[Opening Text passage section]

I Heart Seeley Booth

I go through cycles of enjoying one TV show at a time (i.e. it’s all I watch) and currently it’s Bones. Recently, I was watching a rerun when I caught the following exchange between FBI Agent Seeley Booth, one of the main characters of the show, and another FBI agent.

Booth: Look, I don’t have anything against you, Agent Finn. I just don’t like the way you view the FBI.
Finn: What do you mean?
Booth: This is a proud and noble job, but you’re using it to get to something else. My advice, write your script, get an agent, hell, have a little plastic surgery, but quit using my Federal Bureau of Investigation as a stepping stone to something you think is better. Because in my book, there is nothing better.

I cheered. My heart soared. I resonate with Booth deeply, but not about the FBI. Such is how I feel about working in the Church. 

I recognize that I am a dying breed. I love the church and have much hope for what she can do in our hurting world. I know historically her work has been critical for developing and maintaining medical care, education, and justice. When people are transformed by the Gospel and live changed lives, it has a profound impact on everyone around them.

…Not to mention the fact that the Church is charged with bringing the only eternity-transforming message to people who desperately need it.

It burns me up when I find people who work in the church as a stepping stone to some other career: writing books, consulting, public speaking, rock star, etc. It’s one thing when your life path takes on a meandering course and God moves you in that direction for a season. It’s something else entirely when you work in a church and use it to promote your real dream.

As 1 Peter 5:1-3 says,

“I have a special concern for you church leaders. I know what it’s like to be a leader, in on Christ’s sufferings as well as the coming glory. Here’s my concern: that you care for God’s flock with all the diligence of a shepherd. Not because you have to, but because you want to please God. Not calculating what you can get out of it, but acting spontaneously. Not bossily telling others what to do, but tenderly showing them the way.” [emphasis mine]

The emphasized section in the NASB says, “not for sordid gain” and in Greek, it means, “and not eagerness for base gain.” Peter is saying, don’t do it for money or influence or opportunity to further your own situation. That’s the lowest aim in ministry.

If you want to sell books, don’t work in the Church. If you want to be a speaker, don’t work in the Church. If you want to gain clients, grow your business, or do anything else long-term, don’t use the Church in the short-term to further that end.

Ministry is a calling and a passion. You will only hurt yourself and your congregation trying to use it as a stepping stone to arrive at “something better.”

Instead, love the people with whom God has entrusted you. Give them your care and attention. Make loving them well your priority. When you do so, you honor God and reveal his presence to our hurting world. Peter urges his readers to hold out for the good stuff. The unfading, real glory they’ll receive when God appears (1 Peter 5:4, 6). This is the highest aim in spiritual leadership.

I have to remind myself of this often. Like everyone of my generation, I have high hopes of making a huge impact. God has been teaching me slowly but surely the past few years that faithfully doing what he places before me has the exact amount of impact he wants. Not always the impact I want, but nevertheless the one he wants.

God, may we lead in light of eternity. May we do it for your glory. May our competing loyalties for things of this world be stripped away so that our desire is simply to see you revealed. And God, may that desire come to pass!

[Closing Text passage section]

- [Task to carry out]:
Name the areas that, according to the blog post, the Church's work has historically been critical for developing and maintaining. The listing that comes next is separate material, unrelated to the blog post.

[Opening Provided data section]

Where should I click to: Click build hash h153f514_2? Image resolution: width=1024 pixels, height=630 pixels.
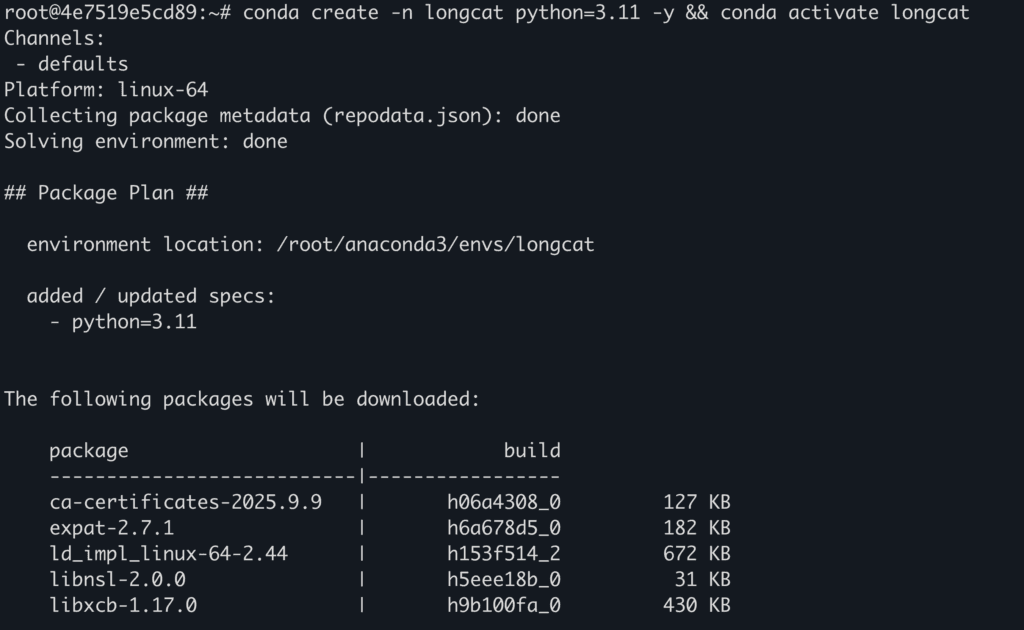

[Closing Provided data section]

- [Answer for this exercise]:
Medical care, education, and justice.